= TEXT PROVIDED =

______________________________

What would happen if we use the phrase "diagnostic
intervention" instead of "psychological/psycho-educational
assessment"?
When we use the word "assessment" we
assume that the child whom we "assess", along with his home and
school environments, are "static", unchanging, at least during the assessment
process itself. We "study" the
child and the interactions between him and his home and school environments,
and in effect "take a picture" or a "snapshot" of the
situation.
But in fact we psychologists do much more than
taking a snapshot when we perform a psychological/psycho-educational
assessment. We perform a diagnostic intervention.
The word "intervention" designates a
process of change (sometimes, maybe, an uninvited change), a change that
happens when someone "intervenes" in the status quo.
Each and every question we ask during the
interviews with the child, with his parents and with the educational staff, and
the way we react to what our clients say, are diagnostic interventions. They instigate
thought and change. When we unfold with
the parents and the child the child's developmental and educational history and their family history,
we are not merely passive audience to the existing narratives the parents and
the child have. Our questions, and the
ways we ask them, open new perspectives, create changes in the narratives and
enrich of the narratives. We are active
participants in the making of these changes.
Every interaction we have with the child
during testing is a diagnostic intervention.

______________________________

= RECORDED INFORMATION =
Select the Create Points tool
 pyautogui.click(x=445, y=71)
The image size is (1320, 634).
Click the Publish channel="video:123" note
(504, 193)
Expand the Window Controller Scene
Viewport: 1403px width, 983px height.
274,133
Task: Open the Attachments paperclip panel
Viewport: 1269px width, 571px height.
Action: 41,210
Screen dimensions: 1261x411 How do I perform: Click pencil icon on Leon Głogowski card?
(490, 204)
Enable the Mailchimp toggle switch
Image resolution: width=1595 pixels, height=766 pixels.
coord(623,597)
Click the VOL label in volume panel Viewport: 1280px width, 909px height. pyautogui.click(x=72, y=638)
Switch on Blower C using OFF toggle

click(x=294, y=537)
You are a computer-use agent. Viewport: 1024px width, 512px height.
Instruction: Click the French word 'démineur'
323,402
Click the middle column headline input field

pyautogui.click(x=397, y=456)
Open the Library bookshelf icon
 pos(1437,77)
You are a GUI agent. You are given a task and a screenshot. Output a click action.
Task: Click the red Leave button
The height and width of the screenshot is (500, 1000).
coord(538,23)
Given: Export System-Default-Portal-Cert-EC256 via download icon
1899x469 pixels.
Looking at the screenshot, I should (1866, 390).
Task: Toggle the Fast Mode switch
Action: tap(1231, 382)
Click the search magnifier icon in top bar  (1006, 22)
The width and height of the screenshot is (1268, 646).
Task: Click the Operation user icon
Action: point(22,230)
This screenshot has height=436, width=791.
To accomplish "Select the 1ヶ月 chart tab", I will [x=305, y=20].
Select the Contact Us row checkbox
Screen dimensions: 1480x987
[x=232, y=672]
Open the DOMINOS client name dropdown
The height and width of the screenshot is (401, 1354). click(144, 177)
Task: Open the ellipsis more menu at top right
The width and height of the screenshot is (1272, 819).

______________________________

= TASKS TO COMPLETE =
1) Please answer these questions about the passage on diagnostic intervention:
(a) When the word "assessment" is used, what is assumed about the child and his home and school environments?
(b) What does the word "intervention" designate?
(c) What is every interaction with the child during testing called?
2) Carry on the passage on diagnostic intervention from its last sentence, in the same voice.

= REPLIES =
1)
(a) They are assumed to be "static", unchanging, at least during the assessment process itself.
(b) A process of change, sometimes maybe an uninvited change, that happens when someone "intervenes" in the status quo.
(c) A diagnostic intervention.

2)
In every interaction we not only learn about the child, the relation
between us and the child, and about ourselves – we intervene and create a
change in the child, in the relationship, and yes, also in ourselves. The child emerges from the testing process
with new knowledge about himself.
The feedback and follow up processes are
diagnostic interventions. The things we
say and the way we say them affect the parents' narratives about their child
and about their relationship with the child, the teacher's narratives about the
child and his or her relationship with the child, and the narrative the child
constructs about himself.
A few years ago, I asked an adolescent, in the
beginning of the testing session, which kind of tasks he wants to begin
with: visual tasks, in which he works
with shapes and models, or verbal tasks, in which he answers questions. The boy said:
"We better start with verbal tasks, since I'm not good with visual
tasks". "What makes you think
so?" I asked. "That's what I
understood from my prior assessment" he answered. Eventually, this boy did in the visual tasks
as well as in the verbal tasks. What a
shame that he had such a notion about himself.
This was thought provoking and saddening for me, since I was the one who
performed his prior assessment!
We have to think how
to conduct the feedback session in a way that will make the child, his parents
and the educational staff feel emboldened with a sense of self-efficacy and hope.
If all this is not an intervention process, I don't know
what an intervention process is.
So – "diagnostic intervention".
If we write in our report heading "Diagnostic
Intervention Report", this may strengthen our awareness that we did not
take a snapshot of the child's situation or status. We took a "selfie" with the child,
his family and the educational staff. We
are not outside the intervention. We are
part of the intervention. And the
"selfie" is not a "stills" but a video of a dynamic
situation in which we are conducive to a change. Luckily, the child, the family and the school
environment are dynamic, and thus an improvement is always possible.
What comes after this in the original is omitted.